WHAT THE TASK REQUIRES — Repeat exactly, and only, the lines from the one containing "Select Picsart_24-03-29_21-22-08-856.jpg thumbnail" through the last line of the data below.

DATA RECORDS below:

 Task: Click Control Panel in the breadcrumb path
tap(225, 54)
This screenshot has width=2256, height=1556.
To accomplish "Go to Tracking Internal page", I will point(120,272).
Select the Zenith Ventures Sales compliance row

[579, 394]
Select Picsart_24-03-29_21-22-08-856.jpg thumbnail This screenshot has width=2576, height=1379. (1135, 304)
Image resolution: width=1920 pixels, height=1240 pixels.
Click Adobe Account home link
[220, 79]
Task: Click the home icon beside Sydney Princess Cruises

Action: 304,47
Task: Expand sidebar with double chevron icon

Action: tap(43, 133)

End of DATA RECORDS.

YOUR SOLUTION —
Select Picsart_24-03-29_21-22-08-856.jpg thumbnail This screenshot has width=2576, height=1379. (1135, 304)
Image resolution: width=1920 pixels, height=1240 pixels.
Click Adobe Account home link
[220, 79]
Task: Click the home icon beside Sydney Princess Cruises

Action: 304,47
Task: Expand sidebar with double chevron icon

Action: tap(43, 133)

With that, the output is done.